A punto de largar los bofes, hicimos un alto en el grill, cosa de restaurar vitaminas. Salchichón primavera, no tenían, factura de chancho no tenían… ¡Ni una mísera bochita de mortadela tenían! Tuvimos que conformarnos con hincarle el diente a unos lomitos símil fórmica. Ya habíamos pedido la dolorosa, prestos a seguir con nuestra misión, cuando el Cabeza, qué lumbrera este Cabeza, guiñándome un ojo me secreteó: “Yo los voy a hacer cagar a estos lambidos”. Afuera, con una sonrisa que le rajaba ese queso de bola que tiene por cara, alzó una punta del chaleco y me enseñó, entre calzón y camisa, el juego de cubiertos que se había agenciado.

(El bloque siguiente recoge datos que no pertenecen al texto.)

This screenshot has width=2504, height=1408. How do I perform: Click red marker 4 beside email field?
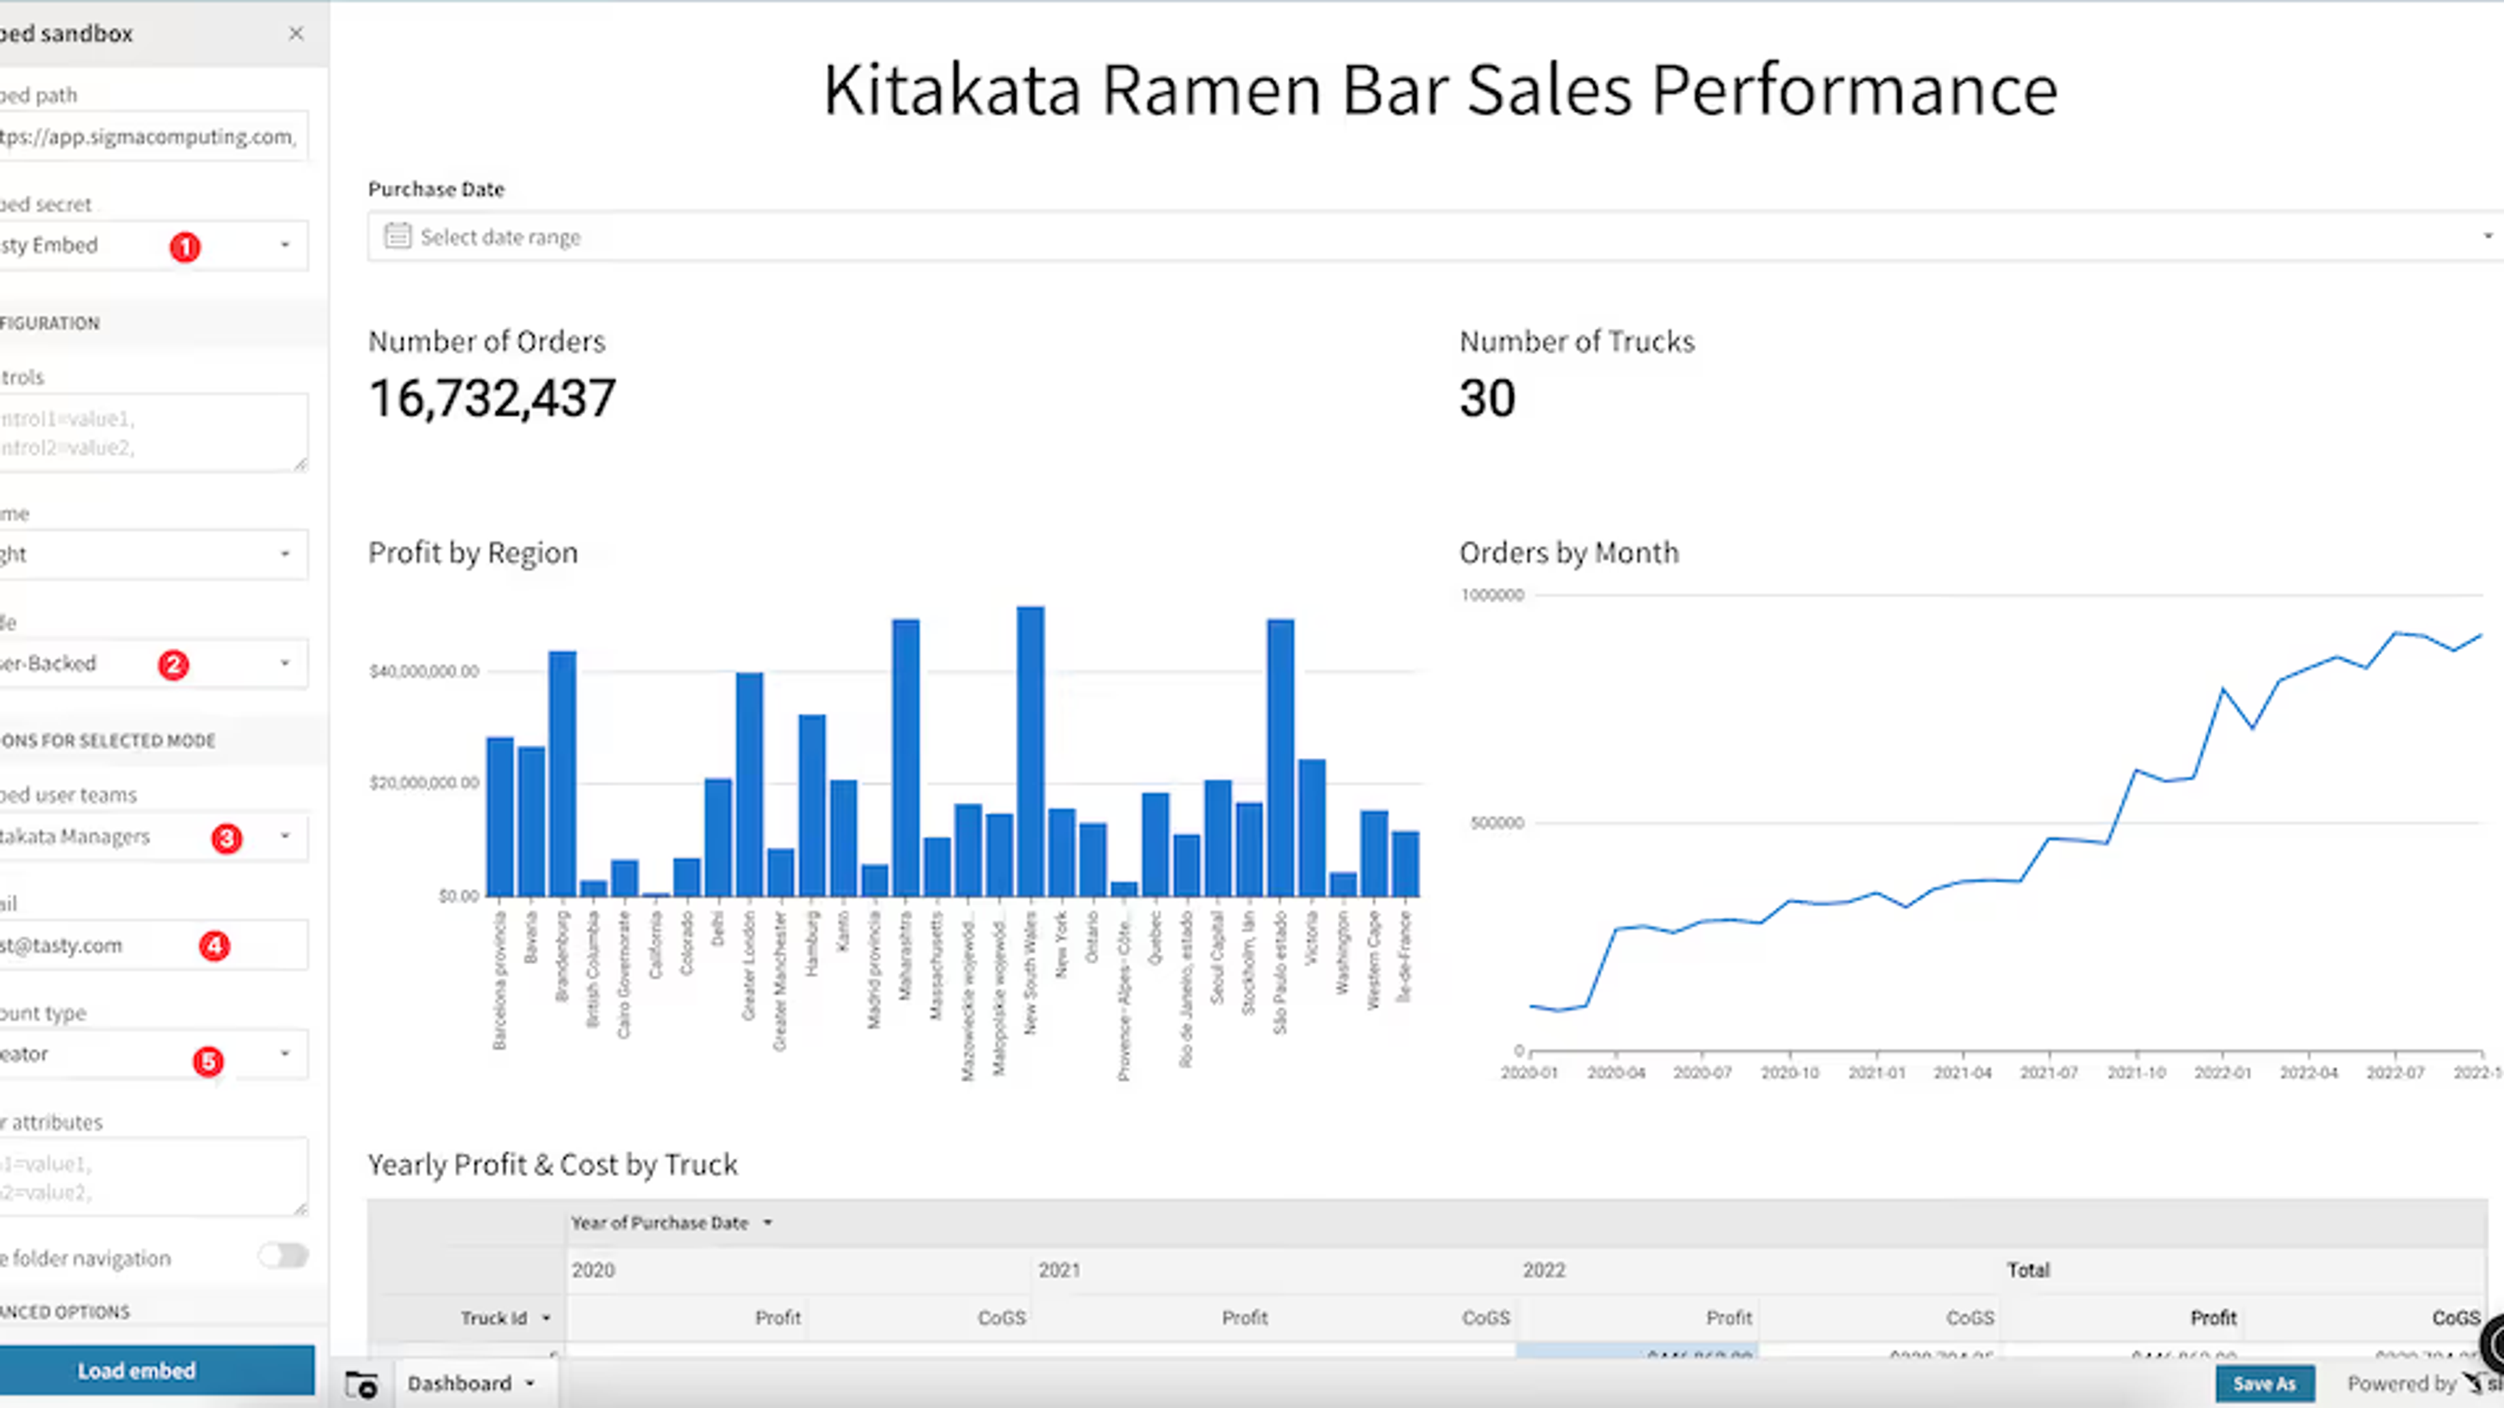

Tras tantas vueltas, pudimos ubicar al crack guiándonos por el rugido de su hinchada que lo rodeaba en pos de un autógrafo, de un consejo o de un desprecio ingenioso por lo menos. Escucharlo fue para nosotros la más maravillosa de las músicas. A empujones, pellizcos y codazos, nos fuimos acercando. Yo tenía como una número cinco trabada en la glotis. Ni falta hacía mirar de reojo al Garganta. Sudaba vinagre. No era para menos…
¡Qué emoción estar ahí, pisando su sombra terrible! Y a centímetros también de la que te jedi, que flacucha y todo, tiene lo suyo, no me lo van a negar. Entonces me lo veo al Cabeza que se acerca, se le acerca por retaguardia al Maestro. Se le acerca tenedor en mano. Me lo veo que va a sorprenderlo, que gambetea la vigilancia de ella y en segundos se descubrirá la verdad de la milanesa. Lo veo que va a trincharlo, ya lo trincha, lo trinchó bien de lleno en el culo. Y Borges, un señor este Borges, da un corcovito pivoteando sobre el bastón, pone su mejor cara de viejo zorro que se hace el fesa y modula su voz única: “Estoy rodeado por gente que habla toda al mismo tiempo sin escucharse y que pregunta inconveniencias. Hace mucho calor. Y recién me han clavado un tridente. ¿Acaso ya merecimos el infierno, María?”.